DIRECTIONS: Word for word, please restate the lines from the beginning of the data through the line in which "Given: Choose IP Scan from Tools submenu" appears.

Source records
*** Block opens ***
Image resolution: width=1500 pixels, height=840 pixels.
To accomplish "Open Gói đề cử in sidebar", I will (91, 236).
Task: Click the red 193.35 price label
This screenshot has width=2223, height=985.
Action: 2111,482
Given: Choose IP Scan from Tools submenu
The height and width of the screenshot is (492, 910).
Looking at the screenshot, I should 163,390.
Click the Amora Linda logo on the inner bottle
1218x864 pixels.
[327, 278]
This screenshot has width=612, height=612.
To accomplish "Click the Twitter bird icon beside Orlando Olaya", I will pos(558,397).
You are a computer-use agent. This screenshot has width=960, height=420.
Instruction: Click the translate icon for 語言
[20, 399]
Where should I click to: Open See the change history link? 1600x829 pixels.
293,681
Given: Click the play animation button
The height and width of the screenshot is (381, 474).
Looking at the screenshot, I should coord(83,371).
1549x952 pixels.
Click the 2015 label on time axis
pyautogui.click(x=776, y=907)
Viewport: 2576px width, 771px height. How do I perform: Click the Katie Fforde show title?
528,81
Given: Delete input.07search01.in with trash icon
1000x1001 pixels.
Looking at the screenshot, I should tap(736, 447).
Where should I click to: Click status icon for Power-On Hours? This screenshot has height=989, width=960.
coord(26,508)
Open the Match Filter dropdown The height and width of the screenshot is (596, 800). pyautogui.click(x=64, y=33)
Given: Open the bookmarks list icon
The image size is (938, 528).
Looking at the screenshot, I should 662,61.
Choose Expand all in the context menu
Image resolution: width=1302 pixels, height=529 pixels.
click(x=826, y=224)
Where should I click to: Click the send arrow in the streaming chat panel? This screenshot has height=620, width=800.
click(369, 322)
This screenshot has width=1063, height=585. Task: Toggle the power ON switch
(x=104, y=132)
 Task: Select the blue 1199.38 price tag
*** Block closes ***
TASK RESULT:
Image resolution: width=1500 pixels, height=840 pixels.
To accomplish "Open Gói đề cử in sidebar", I will (91, 236).
Task: Click the red 193.35 price label
This screenshot has width=2223, height=985.
Action: 2111,482
Given: Choose IP Scan from Tools submenu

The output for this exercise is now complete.